_Extract to read:_
The thread on Admission Control caused me to realize that one policy
I'd been considering as a possibly useful second tier (execution)
admission control policy was actually more appropriate as a first
tier (simple) admission control policy. The difference (as defined
in the Hellerstein, Stonebraker & Hamilton paper) is that second
tier policies are enforced after initial query planning, so that
they can make use of information acquired during the planning phase;
first tier policies are enforced before that.
Now, some may not realize it, but PostgreSQL already has a first
tier policy, consisting of the max_connections and
superuser_reserved_connections GUCs, and maybe others. What I'm
looking at could be considered an extension of that first tier or,
if you tilt your head right, could be considered a built-in
connection pool. The mechanism would be not much more complex than
max_connections.

Entries for locating described items:
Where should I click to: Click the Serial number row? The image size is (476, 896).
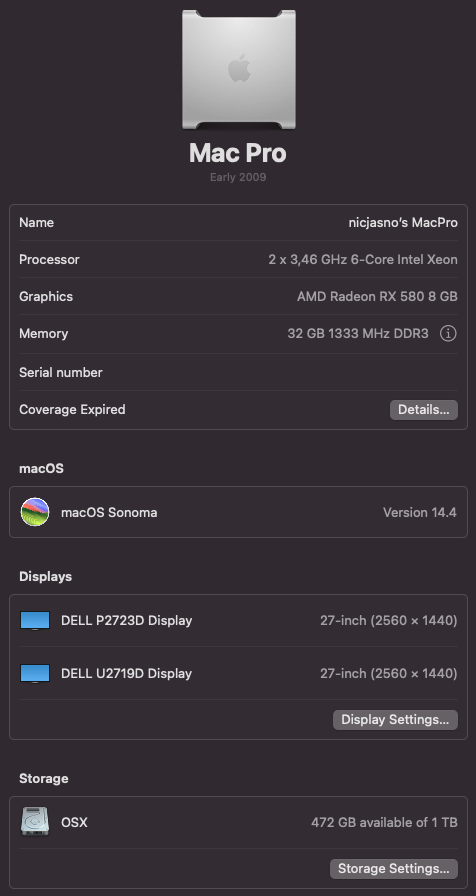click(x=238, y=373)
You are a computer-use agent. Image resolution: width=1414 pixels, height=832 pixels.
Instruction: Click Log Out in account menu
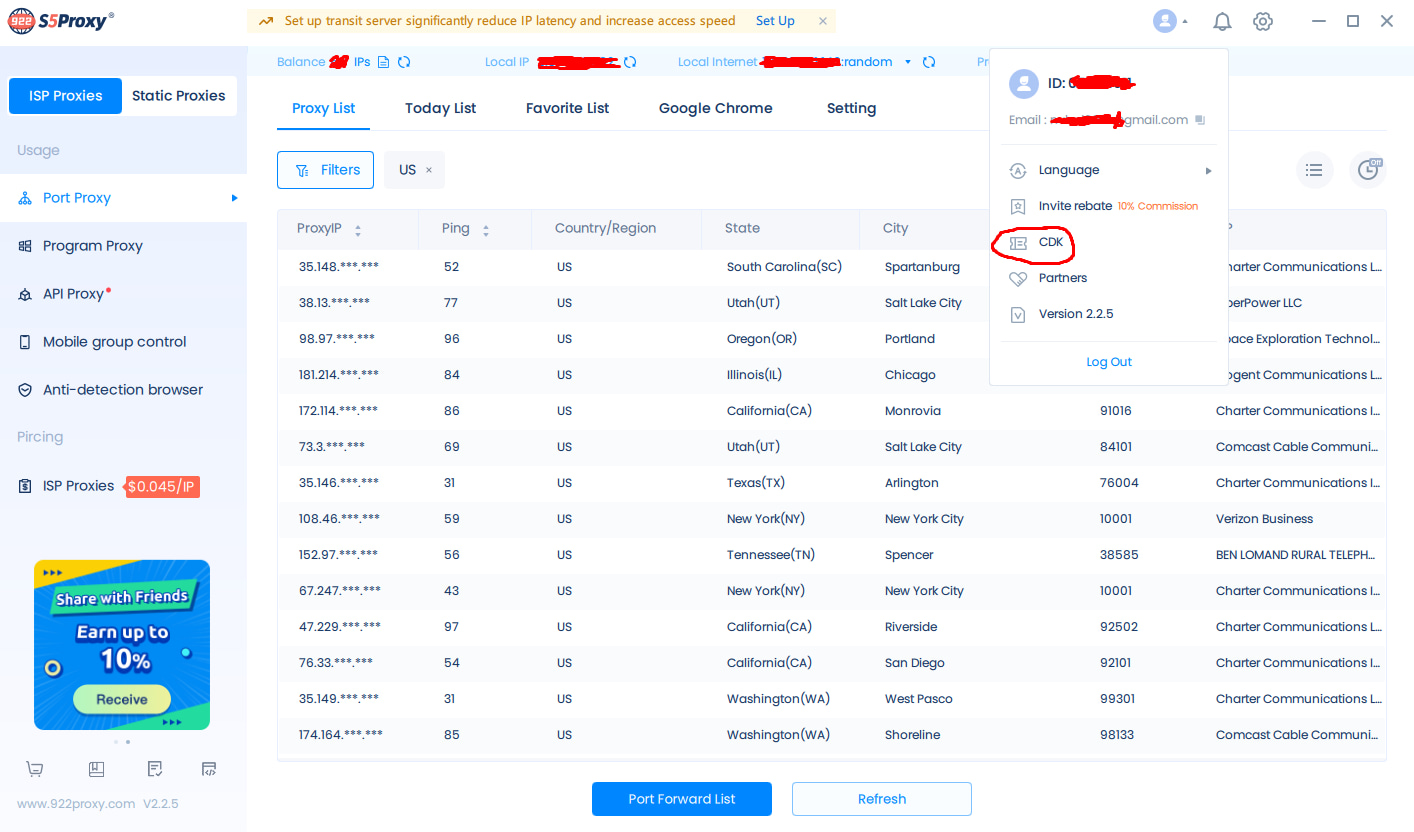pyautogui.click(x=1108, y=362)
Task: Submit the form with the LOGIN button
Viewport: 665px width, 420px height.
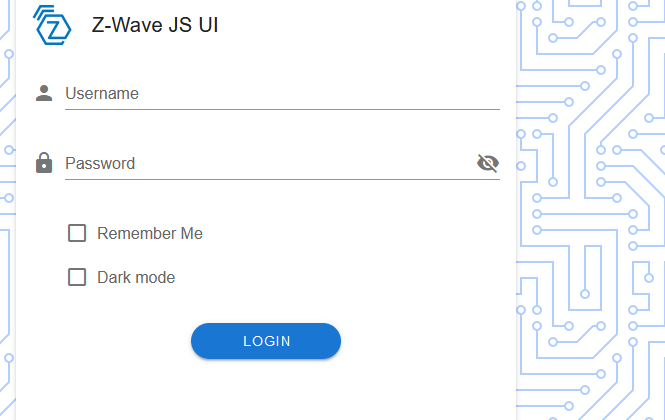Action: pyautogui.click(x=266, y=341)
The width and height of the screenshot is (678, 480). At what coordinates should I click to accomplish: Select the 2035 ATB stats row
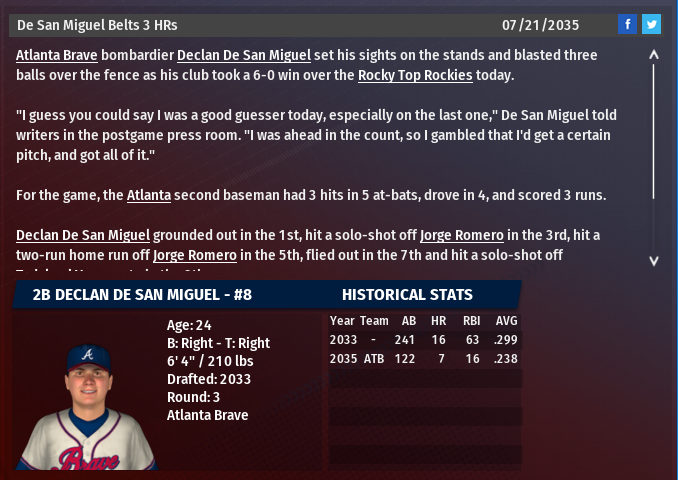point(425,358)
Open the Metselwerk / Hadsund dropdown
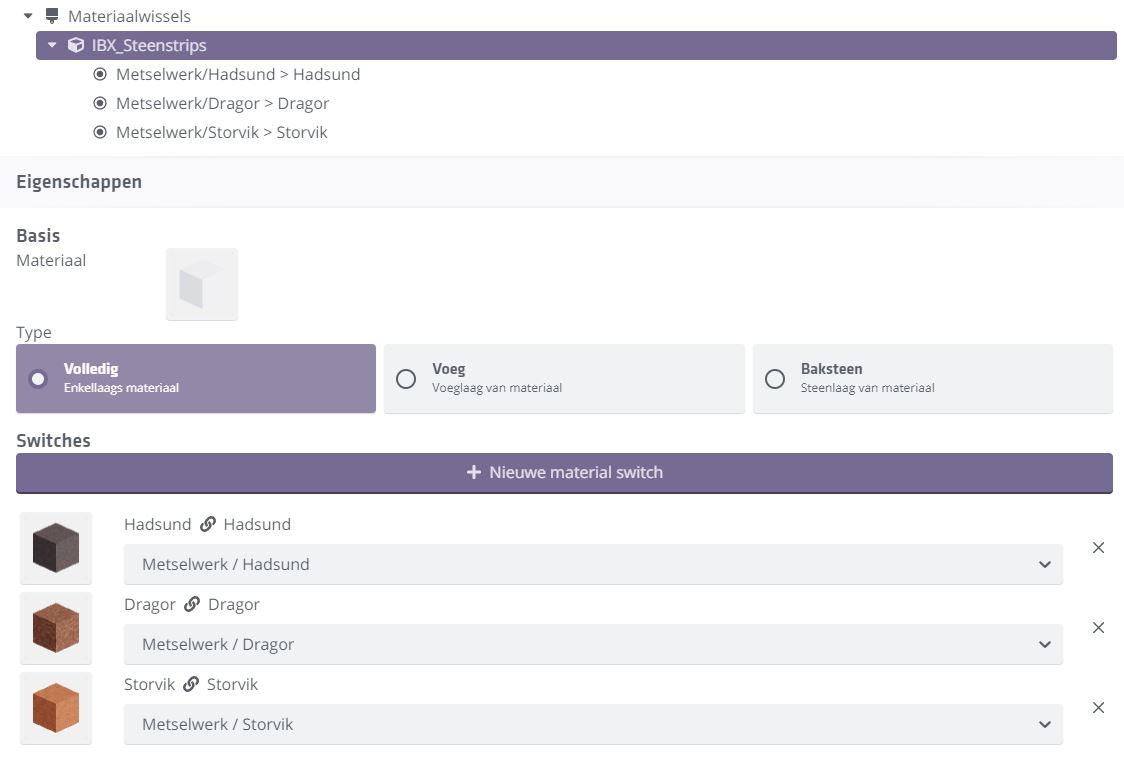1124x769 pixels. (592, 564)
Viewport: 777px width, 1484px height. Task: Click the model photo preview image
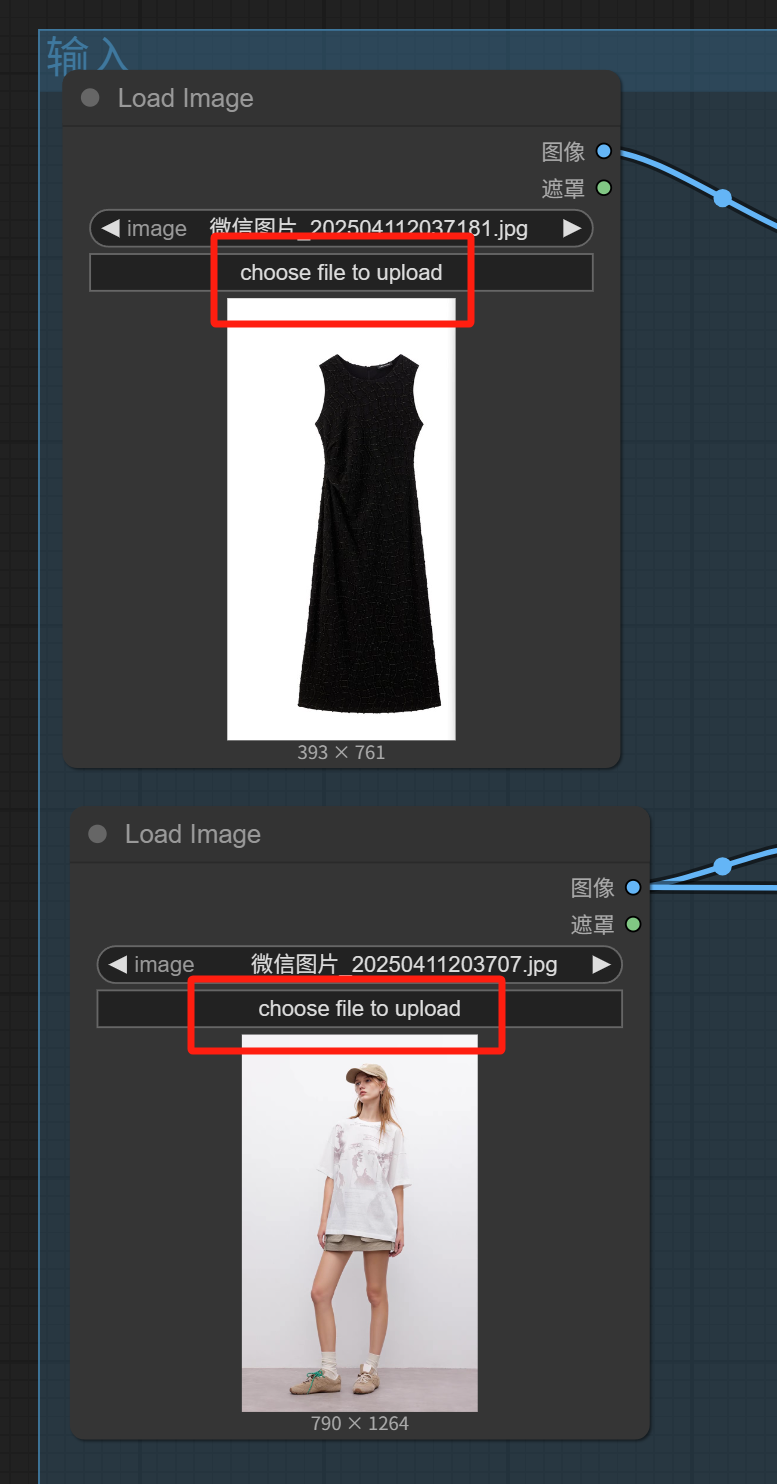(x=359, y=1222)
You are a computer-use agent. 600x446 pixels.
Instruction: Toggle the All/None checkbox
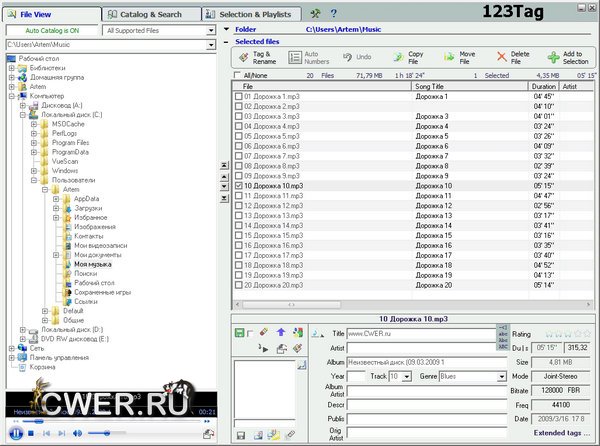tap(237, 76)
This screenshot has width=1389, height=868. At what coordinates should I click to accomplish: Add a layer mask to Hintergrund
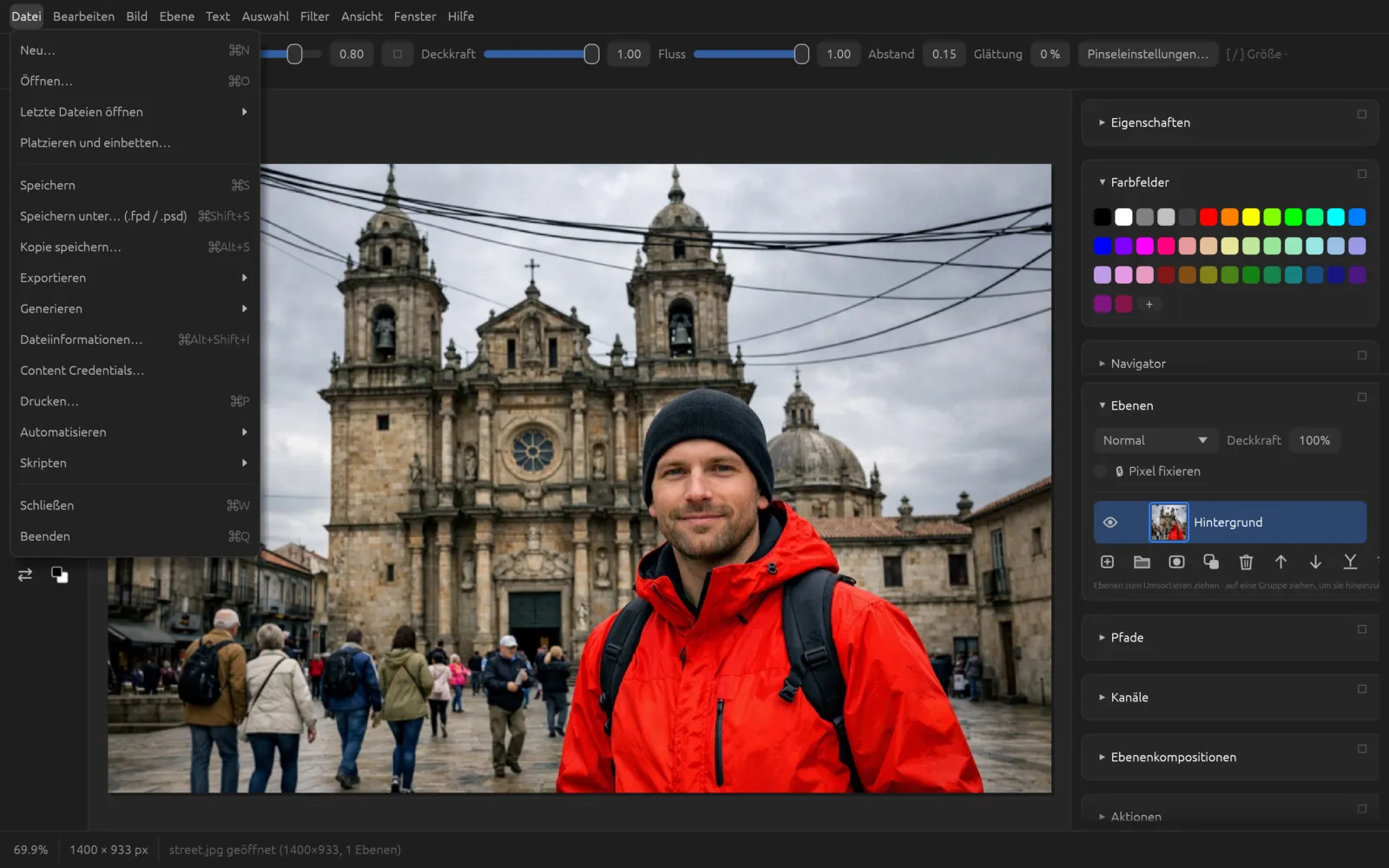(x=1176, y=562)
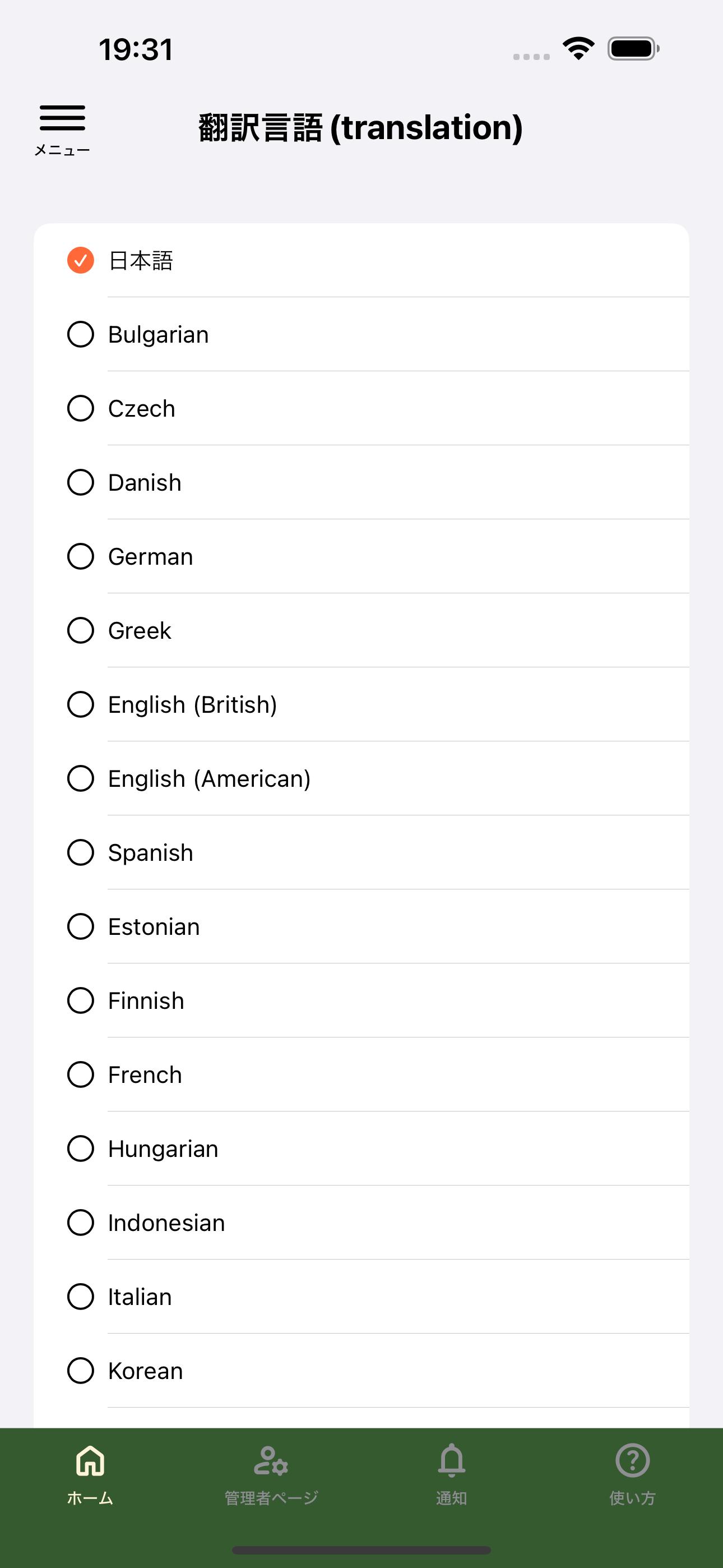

_Set of tasks:_
A - Lay out the entries for locating described items as a Markdown table with the columns Number and Entry line, one row per line, skipping blank lines. Leave the pictures out of the table.
B - Continue the post on PostgreSQL admission control from where it stops.

_Task-by-task outputs:_
A -
| Number | Entry line |
|---|---|
| 1 | Where should I click to: Click the Serial number row? The image size is (476, 896). |
| 2 | click(x=238, y=373) |
| 3 | You are a computer-use agent. Image resolution: width=1414 pixels, height=832 pixels. |
| 4 | Instruction: Click Log Out in account menu |
| 5 | pyautogui.click(x=1108, y=362) |
| 6 | Task: Submit the form with the LOGIN button |
| 7 | Viewport: 665px width, 420px height. |
| 8 | Action: pyautogui.click(x=266, y=341) |
| 9 | The width and height of the screenshot is (678, 480). At what coordinates should I click to accomplish: Select the 2035 ATB stats row |
| 10 | point(425,358) |
| 11 | Open the Metselwerk / Hadsund dropdown |
| 12 | 1124x769 pixels. (592, 564) |
| 13 | Viewport: 777px width, 1484px height. Task: Click the model photo preview image |
| 14 | (x=359, y=1222) |
| 15 | You are a computer-use agent. 600x446 pixels. |
| 16 | Instruction: Toggle the All/None checkbox |
| 17 | tap(237, 76) |
| 18 | This screenshot has width=1389, height=868. At what coordinates should I click to accomplish: Add a layer mask to Hintergrund |
| 19 | (x=1176, y=562) |

B -
My experience with PostgreSQL benchmarks and production use has
indicated that performance falls off when you have more active
connections than required to saturate available resources. It has
also indicated that we get best results by keeping a relatively
small number of database transactions busy until they complete,
queuing up requests for new transactions so that at saturation, a
new transaction begins as soon as a previous one ends. "Relatively
small", in my experience, is typically somewhere near (2 *
core_count) + effective_spindle_count.
I think this could be achieved with the following:
When preparing to deal with a new statement:- acquire lockX- if not a superuser- and not in an active transaction- and
countX>= max_active_transactions- place current process at tail of waitX queue, and block- (lockX would be released
whileblocked)- increment countX- release lockX
When preparing to complete (commit or rollback) a transaction:- acquire lockX- decrement countX- if countX <
max_active_transactions-and waitX queue is not empty- remove process at head of queue and unblock it- release lockX
It's possible this code could be place inside of some block of code
which is already locked around transaction creation and completion;
otherwise, I suspect that a spinlock would suffice. There's not a
lot going on inside a block of code protected by lockX.
It seems theoretically possible that user locks which span
transactions, if used in a certain way, could cause this scheme to
deadlock. I'm skeptical that anyone is using them in such a way.
If we're worried about that, however, there would need to be some
sort of deadlock detection.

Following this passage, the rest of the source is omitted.